Collected data
++++++

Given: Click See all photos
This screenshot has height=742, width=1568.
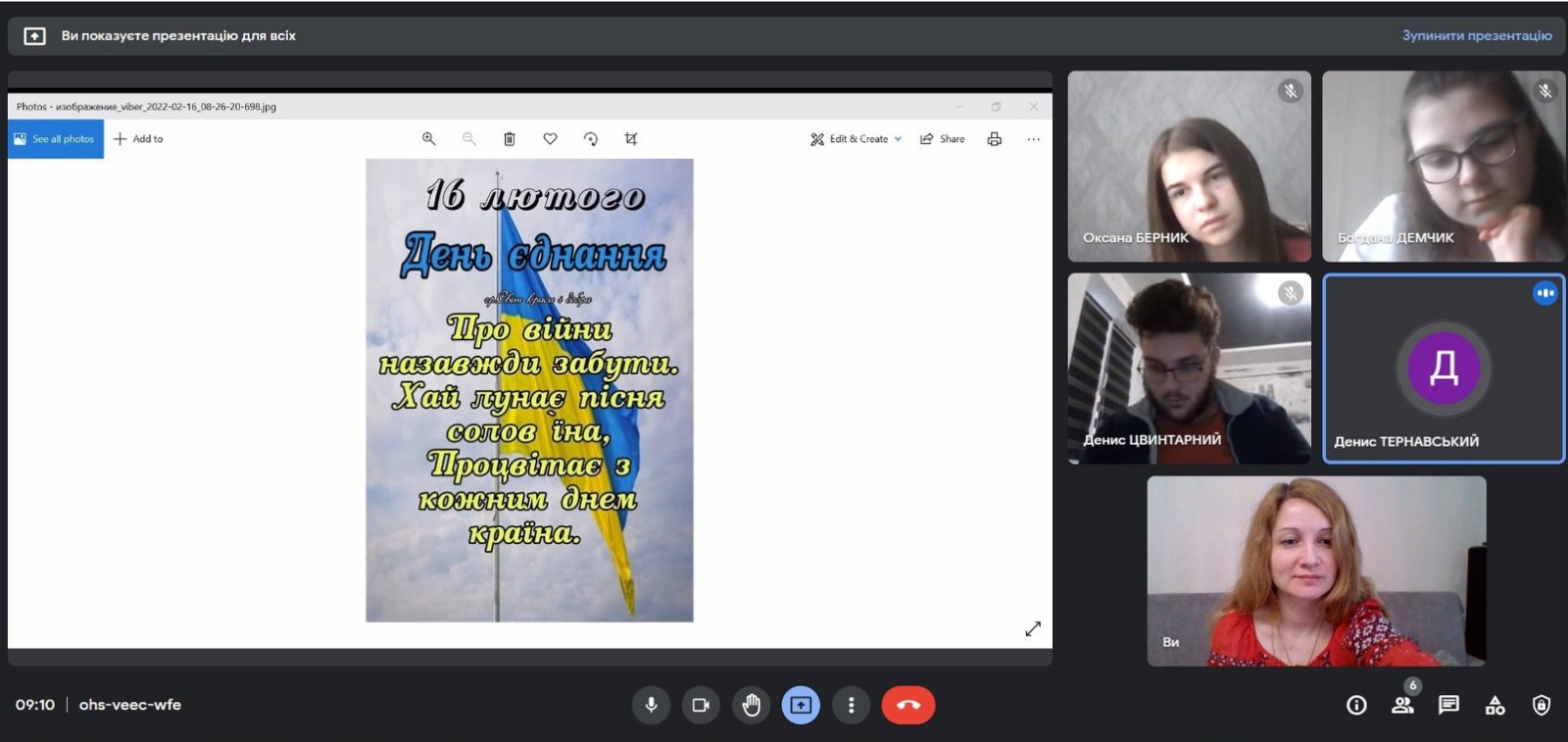Looking at the screenshot, I should [x=56, y=139].
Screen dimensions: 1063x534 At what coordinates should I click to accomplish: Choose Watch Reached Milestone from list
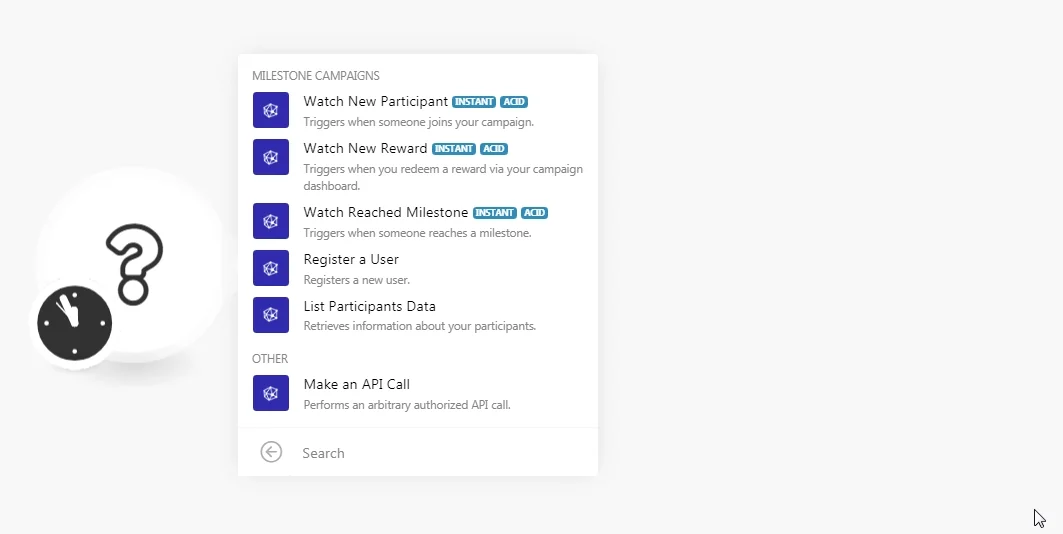tap(418, 222)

++++++

> _TASK TO COMPLETE_:
The entries should be printed again exactly as written, leaving all pictures out.

> _REPLY TO THE EXERCISE_:
Given: Click See all photos
This screenshot has height=742, width=1568.
Looking at the screenshot, I should [x=56, y=139].
Screen dimensions: 1063x534 At what coordinates should I click to accomplish: Choose Watch Reached Milestone from list
tap(418, 222)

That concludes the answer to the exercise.